== EXERCISE REQUIREMENTS ==
Scan the entries that follow and copy out every line containing "types".

START DATASET CONTENT

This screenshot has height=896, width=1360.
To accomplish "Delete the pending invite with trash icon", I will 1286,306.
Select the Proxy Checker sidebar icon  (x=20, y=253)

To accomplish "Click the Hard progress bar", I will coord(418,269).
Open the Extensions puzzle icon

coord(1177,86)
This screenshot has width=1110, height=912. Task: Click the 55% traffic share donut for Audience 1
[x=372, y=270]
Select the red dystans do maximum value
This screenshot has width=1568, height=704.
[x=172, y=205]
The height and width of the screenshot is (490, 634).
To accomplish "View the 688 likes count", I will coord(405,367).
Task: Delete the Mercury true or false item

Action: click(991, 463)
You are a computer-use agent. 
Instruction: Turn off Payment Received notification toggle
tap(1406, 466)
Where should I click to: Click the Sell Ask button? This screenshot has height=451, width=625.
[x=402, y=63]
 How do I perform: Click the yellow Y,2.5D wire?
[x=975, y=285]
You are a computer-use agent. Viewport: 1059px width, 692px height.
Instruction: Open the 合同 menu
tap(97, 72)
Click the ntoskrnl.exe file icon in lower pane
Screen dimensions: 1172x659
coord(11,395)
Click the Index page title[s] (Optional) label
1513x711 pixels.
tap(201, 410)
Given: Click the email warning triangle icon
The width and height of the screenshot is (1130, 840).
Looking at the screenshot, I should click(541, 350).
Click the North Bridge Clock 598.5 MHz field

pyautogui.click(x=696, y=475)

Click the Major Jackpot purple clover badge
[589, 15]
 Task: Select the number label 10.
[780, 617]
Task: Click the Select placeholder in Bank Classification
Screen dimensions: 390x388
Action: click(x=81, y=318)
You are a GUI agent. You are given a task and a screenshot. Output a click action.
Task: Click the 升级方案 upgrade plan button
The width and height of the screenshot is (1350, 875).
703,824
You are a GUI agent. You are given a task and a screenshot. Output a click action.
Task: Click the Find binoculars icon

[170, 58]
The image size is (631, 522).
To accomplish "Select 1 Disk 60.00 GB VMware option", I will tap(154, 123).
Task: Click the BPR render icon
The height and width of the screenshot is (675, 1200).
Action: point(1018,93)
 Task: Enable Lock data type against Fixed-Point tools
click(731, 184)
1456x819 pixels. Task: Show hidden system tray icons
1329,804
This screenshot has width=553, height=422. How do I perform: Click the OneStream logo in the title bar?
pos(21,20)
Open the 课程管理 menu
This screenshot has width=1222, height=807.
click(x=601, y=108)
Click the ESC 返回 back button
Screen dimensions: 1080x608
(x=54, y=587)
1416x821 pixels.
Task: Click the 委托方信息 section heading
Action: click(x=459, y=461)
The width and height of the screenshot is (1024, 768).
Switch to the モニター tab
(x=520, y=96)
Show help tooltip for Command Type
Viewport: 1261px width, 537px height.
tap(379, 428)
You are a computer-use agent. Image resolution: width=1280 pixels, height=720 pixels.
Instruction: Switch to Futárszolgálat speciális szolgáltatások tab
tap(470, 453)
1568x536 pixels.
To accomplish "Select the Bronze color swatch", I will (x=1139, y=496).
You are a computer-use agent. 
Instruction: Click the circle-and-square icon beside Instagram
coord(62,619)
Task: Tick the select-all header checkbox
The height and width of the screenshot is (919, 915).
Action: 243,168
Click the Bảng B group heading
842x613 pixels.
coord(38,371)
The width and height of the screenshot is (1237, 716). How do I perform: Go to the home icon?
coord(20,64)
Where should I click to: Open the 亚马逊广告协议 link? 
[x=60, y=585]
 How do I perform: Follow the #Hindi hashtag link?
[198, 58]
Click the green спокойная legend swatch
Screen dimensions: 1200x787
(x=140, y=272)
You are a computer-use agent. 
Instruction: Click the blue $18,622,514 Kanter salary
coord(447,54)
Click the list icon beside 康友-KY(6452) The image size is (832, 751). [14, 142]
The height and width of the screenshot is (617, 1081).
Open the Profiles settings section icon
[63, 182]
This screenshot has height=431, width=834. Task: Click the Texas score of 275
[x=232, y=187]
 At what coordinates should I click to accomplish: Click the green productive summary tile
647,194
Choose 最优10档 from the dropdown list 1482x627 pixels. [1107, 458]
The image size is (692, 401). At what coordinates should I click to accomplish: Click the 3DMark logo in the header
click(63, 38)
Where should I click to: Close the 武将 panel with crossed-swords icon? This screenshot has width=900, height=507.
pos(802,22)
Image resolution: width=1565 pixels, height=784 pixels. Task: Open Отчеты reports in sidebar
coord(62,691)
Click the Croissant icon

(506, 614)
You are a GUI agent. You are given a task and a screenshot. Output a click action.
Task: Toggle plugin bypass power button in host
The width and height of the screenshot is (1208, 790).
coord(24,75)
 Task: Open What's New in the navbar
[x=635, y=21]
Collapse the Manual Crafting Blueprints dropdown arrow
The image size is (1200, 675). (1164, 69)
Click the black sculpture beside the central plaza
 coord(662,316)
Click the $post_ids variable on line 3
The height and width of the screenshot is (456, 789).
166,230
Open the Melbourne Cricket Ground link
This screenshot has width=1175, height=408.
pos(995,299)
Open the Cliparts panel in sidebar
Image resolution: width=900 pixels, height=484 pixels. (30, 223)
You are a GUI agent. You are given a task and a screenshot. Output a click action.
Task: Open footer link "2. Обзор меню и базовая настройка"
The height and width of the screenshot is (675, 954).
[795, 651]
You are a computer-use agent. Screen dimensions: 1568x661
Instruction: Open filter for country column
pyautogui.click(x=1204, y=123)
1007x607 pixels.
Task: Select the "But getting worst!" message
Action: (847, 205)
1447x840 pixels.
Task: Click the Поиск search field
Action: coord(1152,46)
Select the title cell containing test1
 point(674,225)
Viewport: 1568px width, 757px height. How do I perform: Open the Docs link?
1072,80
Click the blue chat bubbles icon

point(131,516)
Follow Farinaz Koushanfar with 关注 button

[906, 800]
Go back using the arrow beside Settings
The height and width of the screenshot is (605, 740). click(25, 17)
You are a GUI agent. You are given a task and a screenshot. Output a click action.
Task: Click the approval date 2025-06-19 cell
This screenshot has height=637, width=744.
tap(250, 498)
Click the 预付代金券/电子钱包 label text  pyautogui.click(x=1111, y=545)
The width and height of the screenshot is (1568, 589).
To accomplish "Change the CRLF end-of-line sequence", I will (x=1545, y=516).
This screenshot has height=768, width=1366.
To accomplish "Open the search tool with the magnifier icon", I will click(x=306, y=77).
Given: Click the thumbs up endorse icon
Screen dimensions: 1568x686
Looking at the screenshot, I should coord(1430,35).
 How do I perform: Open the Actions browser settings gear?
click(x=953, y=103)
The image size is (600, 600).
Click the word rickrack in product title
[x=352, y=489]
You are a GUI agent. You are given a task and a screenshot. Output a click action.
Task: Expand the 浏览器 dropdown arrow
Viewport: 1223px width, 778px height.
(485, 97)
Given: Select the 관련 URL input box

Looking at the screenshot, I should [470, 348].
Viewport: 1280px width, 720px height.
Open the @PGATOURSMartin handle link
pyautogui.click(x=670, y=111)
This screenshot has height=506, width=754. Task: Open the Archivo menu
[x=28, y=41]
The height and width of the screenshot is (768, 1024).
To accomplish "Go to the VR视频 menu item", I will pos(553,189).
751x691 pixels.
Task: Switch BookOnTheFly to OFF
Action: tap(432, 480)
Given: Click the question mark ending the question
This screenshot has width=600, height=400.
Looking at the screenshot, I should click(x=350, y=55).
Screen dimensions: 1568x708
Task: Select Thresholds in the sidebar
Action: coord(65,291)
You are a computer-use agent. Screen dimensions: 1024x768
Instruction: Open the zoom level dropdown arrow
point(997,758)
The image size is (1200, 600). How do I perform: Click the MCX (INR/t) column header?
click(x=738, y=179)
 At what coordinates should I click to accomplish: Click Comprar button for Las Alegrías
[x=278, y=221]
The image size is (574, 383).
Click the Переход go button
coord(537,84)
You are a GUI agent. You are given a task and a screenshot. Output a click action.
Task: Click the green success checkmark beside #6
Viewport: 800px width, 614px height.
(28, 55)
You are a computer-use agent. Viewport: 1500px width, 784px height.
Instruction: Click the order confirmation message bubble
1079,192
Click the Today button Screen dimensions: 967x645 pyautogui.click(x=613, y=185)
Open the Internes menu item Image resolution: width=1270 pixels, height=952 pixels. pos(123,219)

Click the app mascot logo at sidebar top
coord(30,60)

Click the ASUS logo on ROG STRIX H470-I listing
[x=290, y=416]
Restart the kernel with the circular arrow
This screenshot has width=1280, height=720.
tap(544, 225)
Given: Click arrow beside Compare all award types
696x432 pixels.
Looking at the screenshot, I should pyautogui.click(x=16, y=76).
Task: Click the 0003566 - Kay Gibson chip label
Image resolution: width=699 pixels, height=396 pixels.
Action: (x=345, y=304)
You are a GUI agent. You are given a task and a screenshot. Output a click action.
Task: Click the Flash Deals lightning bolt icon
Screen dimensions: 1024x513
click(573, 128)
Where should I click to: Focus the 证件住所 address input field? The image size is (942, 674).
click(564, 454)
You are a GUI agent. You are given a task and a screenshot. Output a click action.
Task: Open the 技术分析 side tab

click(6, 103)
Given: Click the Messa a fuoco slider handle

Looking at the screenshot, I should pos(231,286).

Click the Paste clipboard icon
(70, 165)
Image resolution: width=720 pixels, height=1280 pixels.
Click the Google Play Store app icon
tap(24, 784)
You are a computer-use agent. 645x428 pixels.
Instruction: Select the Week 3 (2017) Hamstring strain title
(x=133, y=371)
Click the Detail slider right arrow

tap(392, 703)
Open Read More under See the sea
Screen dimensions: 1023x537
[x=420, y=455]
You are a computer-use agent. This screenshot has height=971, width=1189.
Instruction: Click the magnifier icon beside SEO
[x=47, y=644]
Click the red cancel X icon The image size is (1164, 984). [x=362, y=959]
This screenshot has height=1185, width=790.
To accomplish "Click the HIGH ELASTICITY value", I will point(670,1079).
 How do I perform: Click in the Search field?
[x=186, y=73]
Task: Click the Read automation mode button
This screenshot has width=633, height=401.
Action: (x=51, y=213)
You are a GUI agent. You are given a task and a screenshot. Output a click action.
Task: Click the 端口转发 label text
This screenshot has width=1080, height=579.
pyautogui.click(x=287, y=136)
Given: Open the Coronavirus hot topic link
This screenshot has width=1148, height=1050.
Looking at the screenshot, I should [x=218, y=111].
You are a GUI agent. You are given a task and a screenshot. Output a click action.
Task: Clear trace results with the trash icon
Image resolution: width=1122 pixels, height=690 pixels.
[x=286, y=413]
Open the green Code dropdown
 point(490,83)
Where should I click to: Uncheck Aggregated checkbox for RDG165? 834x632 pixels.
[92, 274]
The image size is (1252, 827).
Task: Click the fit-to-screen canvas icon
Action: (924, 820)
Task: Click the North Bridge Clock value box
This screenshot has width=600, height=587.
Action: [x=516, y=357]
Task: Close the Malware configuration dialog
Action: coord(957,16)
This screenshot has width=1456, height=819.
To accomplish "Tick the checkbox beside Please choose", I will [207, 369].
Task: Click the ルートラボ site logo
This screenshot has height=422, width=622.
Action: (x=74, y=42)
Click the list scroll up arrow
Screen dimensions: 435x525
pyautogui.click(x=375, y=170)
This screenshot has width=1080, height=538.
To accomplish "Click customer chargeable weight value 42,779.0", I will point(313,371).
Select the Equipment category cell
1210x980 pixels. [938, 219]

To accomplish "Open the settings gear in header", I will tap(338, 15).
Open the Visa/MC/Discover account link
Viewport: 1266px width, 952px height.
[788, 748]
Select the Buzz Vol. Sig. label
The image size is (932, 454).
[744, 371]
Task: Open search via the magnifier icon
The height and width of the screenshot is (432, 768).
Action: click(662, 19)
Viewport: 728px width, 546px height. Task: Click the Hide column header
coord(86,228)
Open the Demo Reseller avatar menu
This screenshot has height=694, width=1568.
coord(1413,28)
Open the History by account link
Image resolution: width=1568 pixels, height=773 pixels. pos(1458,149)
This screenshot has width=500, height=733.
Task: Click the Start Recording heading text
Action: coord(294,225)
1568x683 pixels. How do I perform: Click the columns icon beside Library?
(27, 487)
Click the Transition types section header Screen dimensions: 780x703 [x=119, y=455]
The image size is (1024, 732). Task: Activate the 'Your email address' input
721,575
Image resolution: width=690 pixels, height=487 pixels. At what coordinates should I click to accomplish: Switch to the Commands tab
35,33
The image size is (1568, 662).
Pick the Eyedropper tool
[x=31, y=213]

END DATASET CONTENT

== EXERCISE SOLUTION ==
Given: Click arrow beside Compare all award types
Click the Transition types section header Screen dimensions: 780x703 [x=119, y=455]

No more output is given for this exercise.